(Beginning of SUPPLIED RECORDS)
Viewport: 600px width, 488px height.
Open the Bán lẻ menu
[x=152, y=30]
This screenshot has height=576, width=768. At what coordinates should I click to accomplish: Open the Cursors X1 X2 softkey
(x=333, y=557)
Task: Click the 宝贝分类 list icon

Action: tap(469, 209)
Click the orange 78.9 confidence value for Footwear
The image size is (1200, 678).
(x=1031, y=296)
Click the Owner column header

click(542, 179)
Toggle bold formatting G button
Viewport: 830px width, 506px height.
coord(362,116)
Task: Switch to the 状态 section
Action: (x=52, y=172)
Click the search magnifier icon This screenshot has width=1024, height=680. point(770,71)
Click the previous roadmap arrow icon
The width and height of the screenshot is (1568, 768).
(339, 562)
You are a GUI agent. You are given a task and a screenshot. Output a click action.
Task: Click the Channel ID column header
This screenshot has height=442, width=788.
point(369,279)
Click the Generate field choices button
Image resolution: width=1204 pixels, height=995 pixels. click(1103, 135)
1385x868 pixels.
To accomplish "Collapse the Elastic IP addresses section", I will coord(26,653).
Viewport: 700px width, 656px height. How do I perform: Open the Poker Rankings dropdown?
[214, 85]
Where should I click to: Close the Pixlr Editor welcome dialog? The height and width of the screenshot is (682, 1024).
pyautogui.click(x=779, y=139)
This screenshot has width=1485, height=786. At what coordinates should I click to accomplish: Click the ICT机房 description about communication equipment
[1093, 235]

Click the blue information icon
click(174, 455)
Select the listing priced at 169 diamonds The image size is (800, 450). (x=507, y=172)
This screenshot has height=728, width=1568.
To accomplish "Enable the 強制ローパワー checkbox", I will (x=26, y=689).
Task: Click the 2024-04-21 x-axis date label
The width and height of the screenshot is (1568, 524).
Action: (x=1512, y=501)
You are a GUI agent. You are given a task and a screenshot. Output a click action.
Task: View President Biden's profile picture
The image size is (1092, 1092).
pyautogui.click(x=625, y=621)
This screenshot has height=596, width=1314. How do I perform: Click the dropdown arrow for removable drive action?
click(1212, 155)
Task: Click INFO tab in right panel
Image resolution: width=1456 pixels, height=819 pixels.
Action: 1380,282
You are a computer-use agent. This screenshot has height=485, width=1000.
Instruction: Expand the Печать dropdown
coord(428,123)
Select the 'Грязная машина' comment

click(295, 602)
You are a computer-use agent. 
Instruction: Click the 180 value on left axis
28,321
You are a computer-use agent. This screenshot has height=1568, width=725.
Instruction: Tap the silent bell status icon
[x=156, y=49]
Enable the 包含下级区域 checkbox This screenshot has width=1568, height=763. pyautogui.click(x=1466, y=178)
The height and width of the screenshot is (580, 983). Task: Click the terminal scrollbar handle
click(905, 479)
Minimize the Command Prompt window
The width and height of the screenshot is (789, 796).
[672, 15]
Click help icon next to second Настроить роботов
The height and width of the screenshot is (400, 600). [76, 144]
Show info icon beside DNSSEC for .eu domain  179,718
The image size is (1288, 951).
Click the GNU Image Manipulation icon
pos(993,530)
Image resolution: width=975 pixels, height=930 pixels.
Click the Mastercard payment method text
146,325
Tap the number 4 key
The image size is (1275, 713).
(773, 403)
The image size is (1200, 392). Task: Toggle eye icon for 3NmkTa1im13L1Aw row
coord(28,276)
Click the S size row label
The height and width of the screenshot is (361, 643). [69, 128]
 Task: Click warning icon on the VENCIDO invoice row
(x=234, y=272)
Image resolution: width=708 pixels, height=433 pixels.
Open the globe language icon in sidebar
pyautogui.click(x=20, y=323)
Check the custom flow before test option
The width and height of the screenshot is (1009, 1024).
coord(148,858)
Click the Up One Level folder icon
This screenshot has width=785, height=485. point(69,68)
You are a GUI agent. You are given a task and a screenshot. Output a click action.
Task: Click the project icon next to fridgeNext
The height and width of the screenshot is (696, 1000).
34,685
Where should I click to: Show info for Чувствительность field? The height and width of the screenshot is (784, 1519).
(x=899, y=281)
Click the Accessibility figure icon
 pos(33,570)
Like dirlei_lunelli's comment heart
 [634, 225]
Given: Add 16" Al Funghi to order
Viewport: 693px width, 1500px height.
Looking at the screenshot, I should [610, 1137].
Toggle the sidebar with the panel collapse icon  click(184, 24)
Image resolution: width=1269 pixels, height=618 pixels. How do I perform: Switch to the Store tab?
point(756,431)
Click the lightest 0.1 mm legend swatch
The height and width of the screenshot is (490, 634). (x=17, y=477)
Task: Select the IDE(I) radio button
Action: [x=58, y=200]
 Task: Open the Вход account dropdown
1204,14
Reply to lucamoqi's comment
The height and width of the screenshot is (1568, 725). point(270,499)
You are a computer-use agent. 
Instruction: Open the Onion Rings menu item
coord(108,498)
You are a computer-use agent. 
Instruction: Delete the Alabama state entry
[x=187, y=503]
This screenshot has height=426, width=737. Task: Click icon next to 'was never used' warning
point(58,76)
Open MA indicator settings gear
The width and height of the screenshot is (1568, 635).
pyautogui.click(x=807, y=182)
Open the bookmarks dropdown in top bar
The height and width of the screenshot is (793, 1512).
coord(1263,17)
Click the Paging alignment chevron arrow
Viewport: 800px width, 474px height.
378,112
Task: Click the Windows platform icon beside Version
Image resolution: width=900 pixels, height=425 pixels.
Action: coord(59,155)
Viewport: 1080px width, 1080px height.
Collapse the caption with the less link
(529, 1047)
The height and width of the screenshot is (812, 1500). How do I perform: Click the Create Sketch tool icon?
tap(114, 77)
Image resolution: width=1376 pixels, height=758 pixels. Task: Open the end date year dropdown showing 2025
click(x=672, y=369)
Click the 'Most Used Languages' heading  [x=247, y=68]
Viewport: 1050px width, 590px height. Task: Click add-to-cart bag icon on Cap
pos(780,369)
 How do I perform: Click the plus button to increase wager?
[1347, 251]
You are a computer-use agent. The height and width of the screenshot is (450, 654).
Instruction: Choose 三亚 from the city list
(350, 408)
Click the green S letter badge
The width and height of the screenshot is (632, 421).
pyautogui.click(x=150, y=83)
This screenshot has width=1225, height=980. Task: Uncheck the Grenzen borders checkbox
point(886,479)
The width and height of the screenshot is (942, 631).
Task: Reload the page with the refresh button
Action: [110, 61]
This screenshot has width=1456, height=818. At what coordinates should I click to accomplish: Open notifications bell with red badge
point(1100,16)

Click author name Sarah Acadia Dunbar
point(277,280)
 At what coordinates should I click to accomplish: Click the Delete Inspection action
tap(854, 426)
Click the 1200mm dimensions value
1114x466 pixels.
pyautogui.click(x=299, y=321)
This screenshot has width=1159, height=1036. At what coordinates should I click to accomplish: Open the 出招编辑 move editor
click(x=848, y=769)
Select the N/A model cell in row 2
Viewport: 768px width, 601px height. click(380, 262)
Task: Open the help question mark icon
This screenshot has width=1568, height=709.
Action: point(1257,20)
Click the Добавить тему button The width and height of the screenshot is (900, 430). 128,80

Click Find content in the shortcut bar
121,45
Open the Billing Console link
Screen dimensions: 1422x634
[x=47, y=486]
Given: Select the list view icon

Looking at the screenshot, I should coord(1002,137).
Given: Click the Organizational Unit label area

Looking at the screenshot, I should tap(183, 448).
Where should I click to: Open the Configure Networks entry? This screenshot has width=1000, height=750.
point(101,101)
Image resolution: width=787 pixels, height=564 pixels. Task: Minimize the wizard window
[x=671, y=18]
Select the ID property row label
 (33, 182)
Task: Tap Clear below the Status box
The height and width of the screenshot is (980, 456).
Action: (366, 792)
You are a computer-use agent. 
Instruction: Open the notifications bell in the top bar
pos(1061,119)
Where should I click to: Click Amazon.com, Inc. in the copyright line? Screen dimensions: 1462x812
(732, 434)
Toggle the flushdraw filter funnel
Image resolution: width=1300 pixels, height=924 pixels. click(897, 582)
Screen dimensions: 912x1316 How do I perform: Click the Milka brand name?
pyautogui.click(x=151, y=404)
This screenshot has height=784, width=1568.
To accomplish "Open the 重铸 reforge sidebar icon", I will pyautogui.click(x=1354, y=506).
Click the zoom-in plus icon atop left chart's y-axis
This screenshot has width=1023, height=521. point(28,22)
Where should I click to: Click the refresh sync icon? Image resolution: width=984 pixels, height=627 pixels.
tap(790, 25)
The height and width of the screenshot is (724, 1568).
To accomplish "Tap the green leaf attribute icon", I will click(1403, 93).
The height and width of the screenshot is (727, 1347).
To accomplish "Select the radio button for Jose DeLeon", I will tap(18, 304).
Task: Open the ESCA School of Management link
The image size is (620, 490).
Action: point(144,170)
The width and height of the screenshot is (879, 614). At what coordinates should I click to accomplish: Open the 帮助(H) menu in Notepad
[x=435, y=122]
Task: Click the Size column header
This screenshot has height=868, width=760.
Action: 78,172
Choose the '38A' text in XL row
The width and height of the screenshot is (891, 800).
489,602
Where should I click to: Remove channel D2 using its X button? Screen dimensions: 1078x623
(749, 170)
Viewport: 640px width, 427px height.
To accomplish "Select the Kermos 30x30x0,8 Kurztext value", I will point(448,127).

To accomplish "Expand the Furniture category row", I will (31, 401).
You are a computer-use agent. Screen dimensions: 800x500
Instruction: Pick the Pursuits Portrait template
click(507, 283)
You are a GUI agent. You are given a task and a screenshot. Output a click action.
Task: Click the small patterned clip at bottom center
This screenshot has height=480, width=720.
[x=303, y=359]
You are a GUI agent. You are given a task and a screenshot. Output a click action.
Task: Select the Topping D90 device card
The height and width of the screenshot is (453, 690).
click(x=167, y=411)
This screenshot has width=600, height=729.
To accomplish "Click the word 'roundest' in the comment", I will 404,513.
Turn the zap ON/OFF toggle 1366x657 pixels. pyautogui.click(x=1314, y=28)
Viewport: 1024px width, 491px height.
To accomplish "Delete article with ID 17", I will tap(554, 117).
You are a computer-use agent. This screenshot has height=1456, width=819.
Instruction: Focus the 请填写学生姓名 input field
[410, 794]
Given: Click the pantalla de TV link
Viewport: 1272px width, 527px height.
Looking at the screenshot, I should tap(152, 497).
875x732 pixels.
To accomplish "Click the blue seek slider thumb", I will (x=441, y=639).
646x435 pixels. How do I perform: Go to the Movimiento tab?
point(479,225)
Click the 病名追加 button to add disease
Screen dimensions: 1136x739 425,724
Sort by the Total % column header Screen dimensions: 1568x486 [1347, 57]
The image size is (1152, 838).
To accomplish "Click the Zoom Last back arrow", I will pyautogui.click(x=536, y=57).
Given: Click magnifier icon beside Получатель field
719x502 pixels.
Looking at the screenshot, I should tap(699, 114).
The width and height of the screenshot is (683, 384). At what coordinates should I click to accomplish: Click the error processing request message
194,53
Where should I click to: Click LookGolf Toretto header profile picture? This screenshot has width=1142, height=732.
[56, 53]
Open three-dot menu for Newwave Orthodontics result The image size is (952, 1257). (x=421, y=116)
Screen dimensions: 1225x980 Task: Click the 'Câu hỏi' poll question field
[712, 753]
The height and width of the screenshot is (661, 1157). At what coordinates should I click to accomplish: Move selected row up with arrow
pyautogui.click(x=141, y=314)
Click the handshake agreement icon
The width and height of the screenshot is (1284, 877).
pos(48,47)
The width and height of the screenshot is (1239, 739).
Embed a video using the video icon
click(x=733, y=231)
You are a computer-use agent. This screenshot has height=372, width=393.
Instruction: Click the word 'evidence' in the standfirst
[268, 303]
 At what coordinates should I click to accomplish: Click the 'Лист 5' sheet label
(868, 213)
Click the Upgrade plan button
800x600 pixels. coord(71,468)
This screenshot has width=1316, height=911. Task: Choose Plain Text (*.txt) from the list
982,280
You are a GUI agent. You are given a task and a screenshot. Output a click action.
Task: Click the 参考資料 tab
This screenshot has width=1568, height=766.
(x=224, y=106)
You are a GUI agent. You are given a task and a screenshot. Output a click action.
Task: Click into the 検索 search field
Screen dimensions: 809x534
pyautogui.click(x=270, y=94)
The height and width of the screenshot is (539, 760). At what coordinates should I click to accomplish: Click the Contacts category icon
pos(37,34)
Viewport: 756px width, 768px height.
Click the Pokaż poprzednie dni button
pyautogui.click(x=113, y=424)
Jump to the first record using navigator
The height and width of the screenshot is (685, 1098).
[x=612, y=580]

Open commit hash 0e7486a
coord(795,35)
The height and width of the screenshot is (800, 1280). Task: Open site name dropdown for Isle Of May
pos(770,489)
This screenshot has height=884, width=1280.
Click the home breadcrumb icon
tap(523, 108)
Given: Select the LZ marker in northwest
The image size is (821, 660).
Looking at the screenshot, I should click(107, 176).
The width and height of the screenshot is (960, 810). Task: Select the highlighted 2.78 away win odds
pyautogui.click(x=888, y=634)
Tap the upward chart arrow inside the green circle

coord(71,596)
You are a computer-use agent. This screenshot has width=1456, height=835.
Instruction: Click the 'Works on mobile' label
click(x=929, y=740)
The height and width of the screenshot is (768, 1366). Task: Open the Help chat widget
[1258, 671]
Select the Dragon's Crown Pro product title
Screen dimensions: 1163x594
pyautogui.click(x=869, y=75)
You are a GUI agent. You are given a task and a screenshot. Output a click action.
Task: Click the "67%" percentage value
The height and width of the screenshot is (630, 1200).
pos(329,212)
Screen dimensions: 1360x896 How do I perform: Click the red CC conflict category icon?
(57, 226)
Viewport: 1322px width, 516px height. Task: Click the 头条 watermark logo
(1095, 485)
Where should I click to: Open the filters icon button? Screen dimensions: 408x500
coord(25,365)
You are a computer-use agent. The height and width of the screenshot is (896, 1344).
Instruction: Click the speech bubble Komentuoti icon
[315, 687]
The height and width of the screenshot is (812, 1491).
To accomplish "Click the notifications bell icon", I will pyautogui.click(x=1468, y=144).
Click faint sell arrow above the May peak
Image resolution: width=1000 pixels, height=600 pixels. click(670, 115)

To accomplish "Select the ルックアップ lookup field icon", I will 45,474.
(End of SUPPLIED RECORDS)
• EXERCISE REQUIREMENTS:
The stretch of entries above that starts with the line containing "Where should I click to: Click the" and goes on through the line containing "You are a computer-use agent. Screen" is to be transcribed exactly, and no other line is to be transcribed.

• ANSWER TO THE PROBLEM:
Where should I click to: Click the refresh sync icon? Image resolution: width=984 pixels, height=627 pixels.
tap(790, 25)
The height and width of the screenshot is (724, 1568).
To accomplish "Tap the green leaf attribute icon", I will click(1403, 93).
The height and width of the screenshot is (727, 1347).
To accomplish "Select the radio button for Jose DeLeon", I will tap(18, 304).
Task: Open the ESCA School of Management link
The image size is (620, 490).
Action: point(144,170)
The width and height of the screenshot is (879, 614). At what coordinates should I click to accomplish: Open the 帮助(H) menu in Notepad
[x=435, y=122]
Task: Click the Size column header
This screenshot has height=868, width=760.
Action: 78,172
Choose the '38A' text in XL row
The width and height of the screenshot is (891, 800).
489,602
Where should I click to: Remove channel D2 using its X button? Screen dimensions: 1078x623
(749, 170)
Viewport: 640px width, 427px height.
To accomplish "Select the Kermos 30x30x0,8 Kurztext value", I will point(448,127).

To accomplish "Expand the Furniture category row", I will (31, 401).
You are a computer-use agent. Screen dimensions: 800x500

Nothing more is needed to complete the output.